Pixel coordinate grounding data
☆ ☆ ☆ ☆

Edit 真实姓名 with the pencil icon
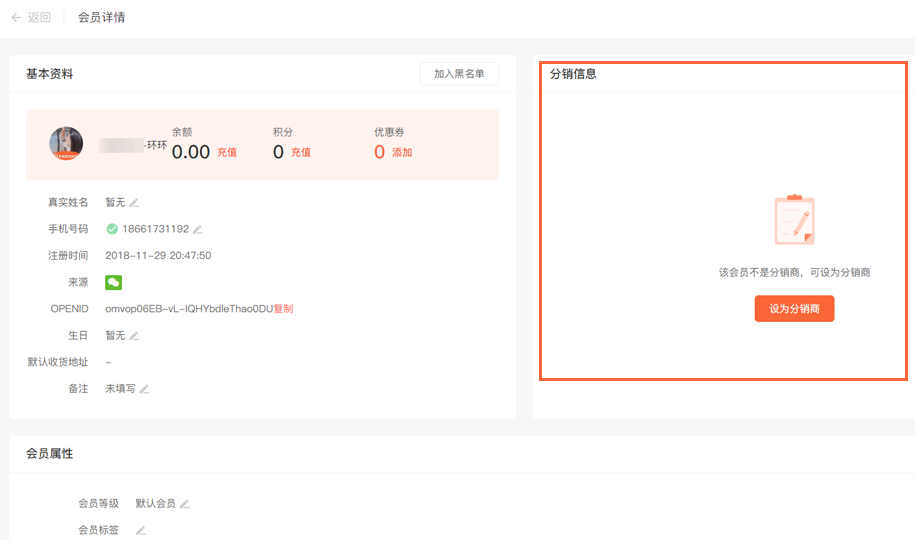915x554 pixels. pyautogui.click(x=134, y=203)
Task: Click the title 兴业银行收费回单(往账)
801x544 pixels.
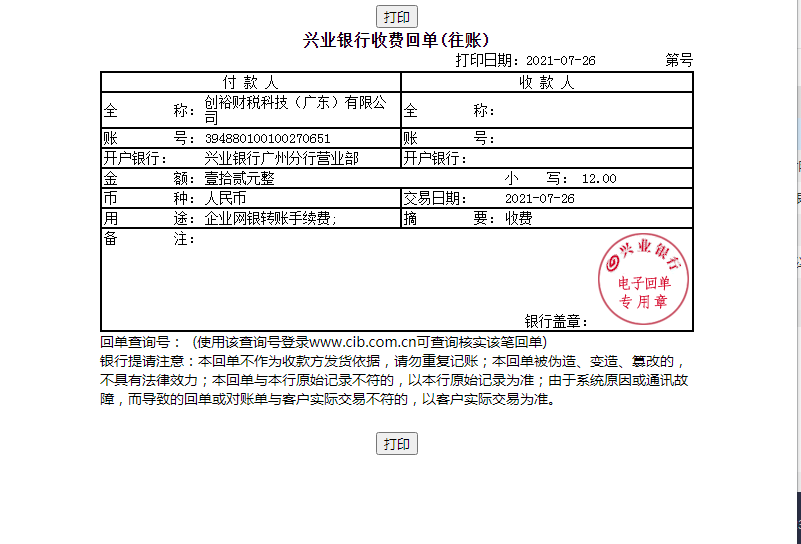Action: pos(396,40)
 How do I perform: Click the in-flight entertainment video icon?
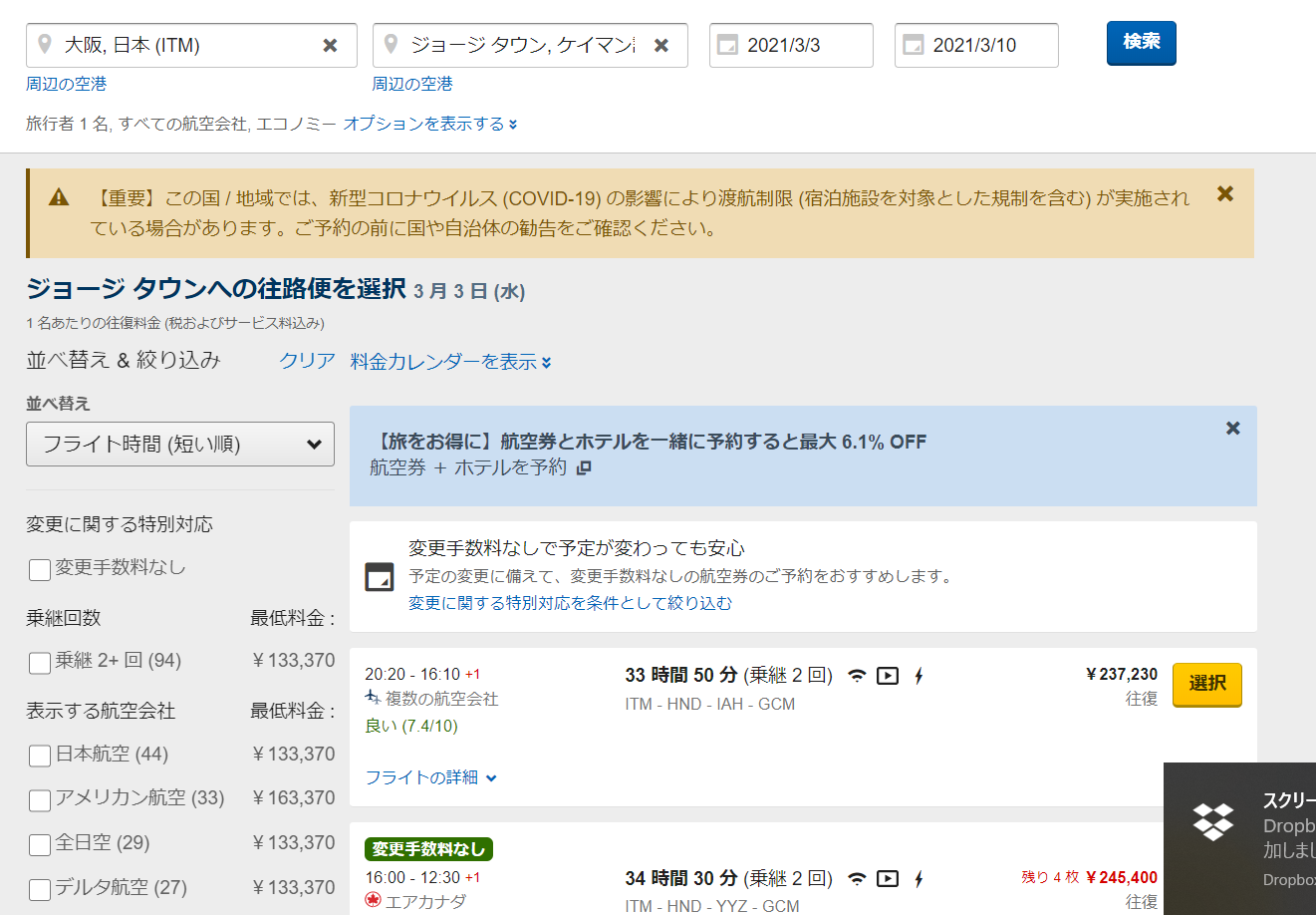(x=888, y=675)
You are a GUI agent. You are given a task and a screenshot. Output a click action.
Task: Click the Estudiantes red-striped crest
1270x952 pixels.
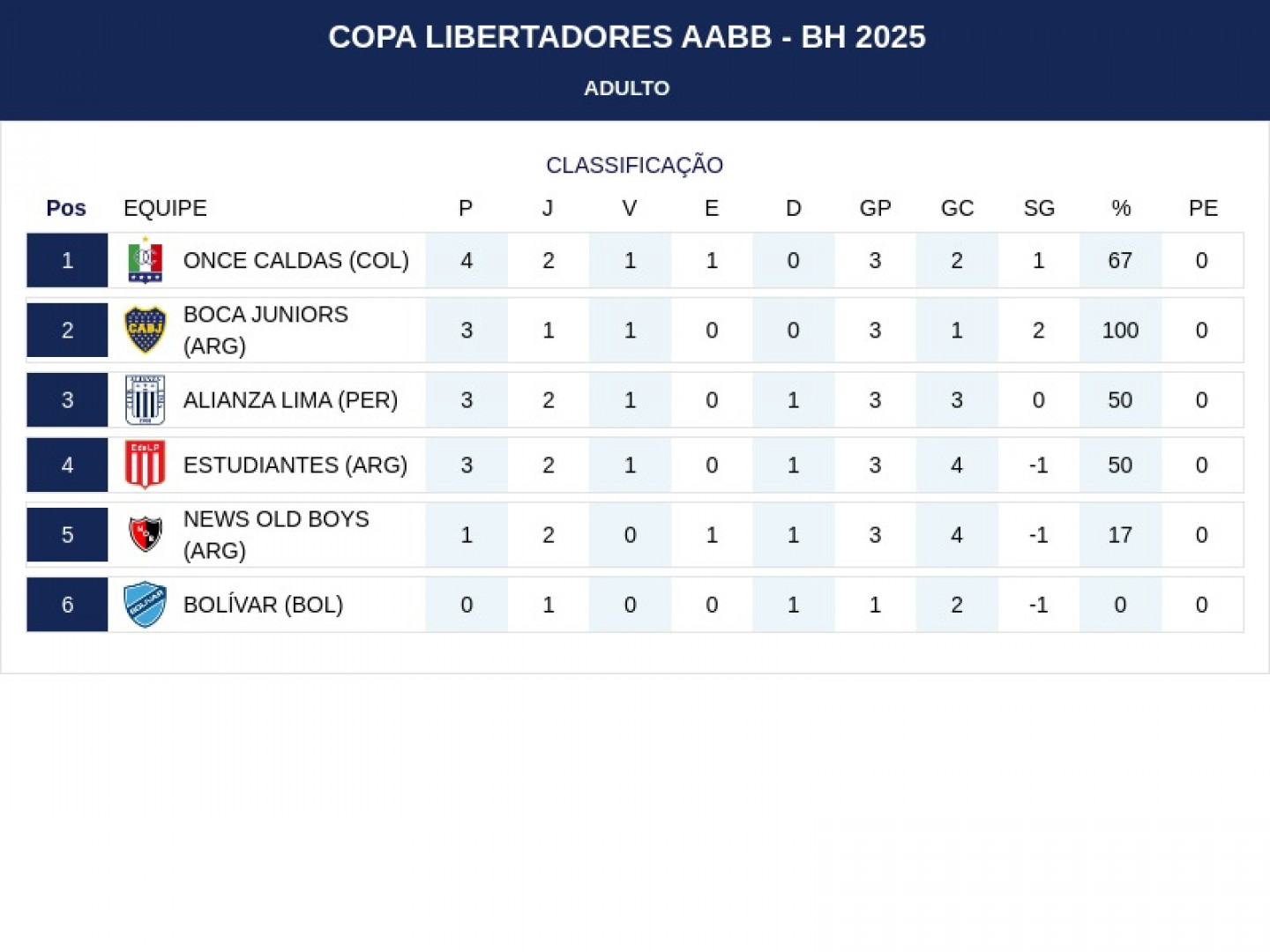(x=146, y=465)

☆ ☆ ☆ ☆

◆ Exercise aim:
Starting at the line where "How do I perform: Click" appears, restate every line through the end of the records above exactly, but omit the pictures.

◆ Task response:
 How do I perform: Click the in-flight entertainment video icon?
(x=888, y=675)
You are a GUI agent. You are given a task and a screenshot. Output a click action.
Task: Click the Estudiantes red-striped crest
1270x952 pixels.
(x=146, y=465)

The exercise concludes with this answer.